Levi Hart's "Liberty Described and Recommended"

Comments

A Perry 1 October 2019

Carry over the topic from Twitter ... the context issue that I had was I don't know how to evaluate Haynes' arguments for the abolition of slavery without understanding what allowed for people in Africa to be rounded up and sold as slaves in North America? When I look at how that kind of slavery worked in practice, I just can't get my head around how people thought it was OK.

Well, quite. It's obviously difficult for us really to understand what was going through the minds of slavetraders and slaveowners, but as we're seeing in the series there was already a long-standing practice of slavery e.g. early on with the Portugeuse, and what was really special about slavery in the period we're now looking at is the scale of it. I actually wondered whether we needed an episode just on slavery apologetics, but that will I think come out pretty clearly as we examine arguments given by the opponents of our Africana authors, and how they were refuted (a good example is the Baron de Vastey who is coming up soon and explicitly responds to slavery apologists).
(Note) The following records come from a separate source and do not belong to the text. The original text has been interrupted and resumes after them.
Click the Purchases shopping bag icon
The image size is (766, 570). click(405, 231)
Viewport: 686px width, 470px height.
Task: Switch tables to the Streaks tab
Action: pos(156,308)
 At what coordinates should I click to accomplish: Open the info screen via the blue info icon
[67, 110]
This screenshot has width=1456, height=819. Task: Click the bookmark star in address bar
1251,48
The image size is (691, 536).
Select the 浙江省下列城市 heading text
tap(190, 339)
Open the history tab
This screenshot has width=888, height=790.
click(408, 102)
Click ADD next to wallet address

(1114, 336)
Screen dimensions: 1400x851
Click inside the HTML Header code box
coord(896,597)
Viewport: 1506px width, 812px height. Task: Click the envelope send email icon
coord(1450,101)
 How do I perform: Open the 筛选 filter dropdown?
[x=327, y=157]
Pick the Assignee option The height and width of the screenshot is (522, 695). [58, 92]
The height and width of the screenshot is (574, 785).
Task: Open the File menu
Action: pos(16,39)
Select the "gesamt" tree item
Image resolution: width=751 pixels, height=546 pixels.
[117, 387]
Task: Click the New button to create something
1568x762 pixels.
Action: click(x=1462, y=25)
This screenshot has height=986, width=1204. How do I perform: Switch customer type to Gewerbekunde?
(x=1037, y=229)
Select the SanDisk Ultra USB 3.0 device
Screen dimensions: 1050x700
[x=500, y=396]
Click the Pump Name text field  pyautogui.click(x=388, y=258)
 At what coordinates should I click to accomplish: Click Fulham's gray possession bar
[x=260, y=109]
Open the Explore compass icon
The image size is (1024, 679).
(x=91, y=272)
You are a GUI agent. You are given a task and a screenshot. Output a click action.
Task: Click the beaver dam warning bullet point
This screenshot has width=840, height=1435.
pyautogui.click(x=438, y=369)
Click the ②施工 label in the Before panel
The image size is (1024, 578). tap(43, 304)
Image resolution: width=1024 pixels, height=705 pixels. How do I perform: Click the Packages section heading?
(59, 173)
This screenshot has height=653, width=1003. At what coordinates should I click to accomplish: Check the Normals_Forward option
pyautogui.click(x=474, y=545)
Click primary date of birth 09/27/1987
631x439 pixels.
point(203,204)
Typically the pro-slavery case was some combination of (a) the Africans are defective or subhuman and cannot take care of themselves, (b) they are supposedly well treated by their masters who are benevolent, (c) slavery is consistent with Christianity because slavery is mentioned in the Bible (and in antiquity, like the Romans) and the practice spreads the Word among the heathen Africans, (d) against the right of freedom for the Africans there is the sacred right of property ownership on the side of the masters, who cannot just be deprived of valuable belongings (in this case, the belongings are other humans) who are needed to make their plantations etc viable. You will probably get a better sense of this as we go along but I guess it will always be difficult for us to comprehend how these people could live with themselves.